— START OF EXCERPT —
I agree that the answer is unclear, but largely for the reasons set out in my earlier response I have to disagree with your conclusion. I do not think that a person can be an author if they are not present and do not know that the picture is being taken (cf Creation Records). Also, they are very old cases but I think Nottage v Jackson (1883) 11 QBD 627 and Melville v Mirror of Life [1895] 2 Ch 531 both agree with me. I can't believe that Melville would be decided now as it was then, on the facts, but the principle is clear: the author is the person who determines the final appearance of the image. I think that the choices made by the individual are quite sufficient to qualify him or her as the author.
Tim
------------------
Tim Padfield
Information Policy Consultant
Information Policy and Services Directorate
The National Archives
Kew
Richmond
Surrey TW9 4DU
Tel +44 (0)20 8392 5381
Fax +44 (0)20 8487 9219
Websites http://www.nationalarchives.gov.uk
http://www.opsi.gov.uk
Please note that if this message contains advice on copyright it is not, and should not be treated as, formal legal advice.
-----Original Message-----
From: Archivists, conservators and records managers.
[mailto:[log in to unmask]]On Behalf Of Dagmar Hinz
Sent: 22 November 2008 11:59
To: [log in to unmask]
Subject: Re: IPR
This is from Burkhard Schafer (University of Edinburgh, [log in to unmask]) :
We discussed this between colleagues here at the University of Edinburgh who
are working in the field of IP law. Consensus was: Interesting question...
We were not sure if there is a clear answer though (typical lawyers).
— END OF EXCERPT —
— START OF DATASET —
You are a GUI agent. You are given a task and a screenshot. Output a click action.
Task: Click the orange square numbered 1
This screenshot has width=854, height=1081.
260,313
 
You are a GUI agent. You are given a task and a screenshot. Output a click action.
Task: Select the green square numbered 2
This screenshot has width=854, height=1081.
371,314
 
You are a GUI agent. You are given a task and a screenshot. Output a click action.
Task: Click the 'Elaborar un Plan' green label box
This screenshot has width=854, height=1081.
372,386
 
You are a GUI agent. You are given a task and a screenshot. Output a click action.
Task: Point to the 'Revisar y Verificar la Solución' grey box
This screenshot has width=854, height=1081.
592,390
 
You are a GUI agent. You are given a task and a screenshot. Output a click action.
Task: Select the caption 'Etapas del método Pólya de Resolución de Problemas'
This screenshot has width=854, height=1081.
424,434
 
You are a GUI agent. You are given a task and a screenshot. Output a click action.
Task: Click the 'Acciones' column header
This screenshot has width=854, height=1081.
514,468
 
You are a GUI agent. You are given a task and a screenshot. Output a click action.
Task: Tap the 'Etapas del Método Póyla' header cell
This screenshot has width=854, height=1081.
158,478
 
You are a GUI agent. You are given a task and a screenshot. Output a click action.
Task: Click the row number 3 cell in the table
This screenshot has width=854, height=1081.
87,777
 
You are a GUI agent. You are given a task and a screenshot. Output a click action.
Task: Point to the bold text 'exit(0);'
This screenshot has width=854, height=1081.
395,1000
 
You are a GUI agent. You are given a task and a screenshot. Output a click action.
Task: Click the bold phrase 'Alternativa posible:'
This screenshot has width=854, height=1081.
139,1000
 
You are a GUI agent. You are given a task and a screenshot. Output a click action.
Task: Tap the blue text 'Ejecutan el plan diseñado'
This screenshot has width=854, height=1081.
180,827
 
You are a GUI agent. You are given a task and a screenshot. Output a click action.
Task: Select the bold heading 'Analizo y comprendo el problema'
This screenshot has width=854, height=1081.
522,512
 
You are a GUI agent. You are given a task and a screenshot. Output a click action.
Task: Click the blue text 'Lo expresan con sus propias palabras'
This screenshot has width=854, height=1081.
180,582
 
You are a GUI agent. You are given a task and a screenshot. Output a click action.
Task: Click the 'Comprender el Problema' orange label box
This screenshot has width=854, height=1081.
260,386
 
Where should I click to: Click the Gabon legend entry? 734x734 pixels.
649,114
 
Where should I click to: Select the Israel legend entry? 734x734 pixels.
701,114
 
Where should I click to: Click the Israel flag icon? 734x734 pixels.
— END OF DATASET —
TASK DIRECTIONS
Answer these questions about the email on copyright in photographs:
1. Whom does the writer name as the author of an image?
2. What organization does Tim Padfield work for?
3. On what date was the original message sent?
The records have nothing to do with the email.

THE ANSWER
1. The person who determines the final appearance of the image.
2. The National Archives.
3. 22 November 2008.